Note how many lines in the entries below contain the string "computer", and answer with that number and no other text.
** EXTRACTED RECORDS follows **
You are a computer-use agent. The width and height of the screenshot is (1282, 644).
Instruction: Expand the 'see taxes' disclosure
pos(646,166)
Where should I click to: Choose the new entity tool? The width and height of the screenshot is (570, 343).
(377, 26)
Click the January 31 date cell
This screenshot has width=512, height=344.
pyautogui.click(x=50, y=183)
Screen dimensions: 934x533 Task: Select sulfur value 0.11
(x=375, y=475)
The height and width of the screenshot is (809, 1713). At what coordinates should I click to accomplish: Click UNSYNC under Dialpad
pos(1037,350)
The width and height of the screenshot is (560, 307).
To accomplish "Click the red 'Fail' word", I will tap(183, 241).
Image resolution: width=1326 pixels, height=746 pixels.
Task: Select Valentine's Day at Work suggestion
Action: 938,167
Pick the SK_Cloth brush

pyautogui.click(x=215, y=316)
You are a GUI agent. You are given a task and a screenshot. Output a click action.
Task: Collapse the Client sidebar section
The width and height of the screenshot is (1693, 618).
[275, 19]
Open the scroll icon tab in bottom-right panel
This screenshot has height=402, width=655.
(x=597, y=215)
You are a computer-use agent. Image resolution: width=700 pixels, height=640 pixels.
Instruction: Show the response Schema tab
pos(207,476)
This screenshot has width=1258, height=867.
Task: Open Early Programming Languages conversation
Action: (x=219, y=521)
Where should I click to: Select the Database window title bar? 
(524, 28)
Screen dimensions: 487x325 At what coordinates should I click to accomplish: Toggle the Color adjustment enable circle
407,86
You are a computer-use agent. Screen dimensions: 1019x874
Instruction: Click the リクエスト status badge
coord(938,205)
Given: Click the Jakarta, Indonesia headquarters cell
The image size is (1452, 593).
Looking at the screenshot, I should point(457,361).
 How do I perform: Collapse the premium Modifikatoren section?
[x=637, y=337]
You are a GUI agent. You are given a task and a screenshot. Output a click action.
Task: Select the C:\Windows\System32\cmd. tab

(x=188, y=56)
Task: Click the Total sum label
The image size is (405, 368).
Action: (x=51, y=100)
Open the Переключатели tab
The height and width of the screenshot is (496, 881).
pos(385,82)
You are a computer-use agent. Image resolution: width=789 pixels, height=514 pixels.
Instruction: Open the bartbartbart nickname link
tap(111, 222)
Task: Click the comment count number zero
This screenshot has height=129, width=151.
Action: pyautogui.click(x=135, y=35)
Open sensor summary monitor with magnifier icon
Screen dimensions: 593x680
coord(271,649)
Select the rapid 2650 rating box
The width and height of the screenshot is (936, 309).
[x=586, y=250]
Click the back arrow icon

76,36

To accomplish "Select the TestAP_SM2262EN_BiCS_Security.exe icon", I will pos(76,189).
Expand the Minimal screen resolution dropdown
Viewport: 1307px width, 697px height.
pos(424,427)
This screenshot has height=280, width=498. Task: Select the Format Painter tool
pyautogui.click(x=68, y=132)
** End of EXTRACTED RECORDS **
• **EXERCISE SOLUTION**: 4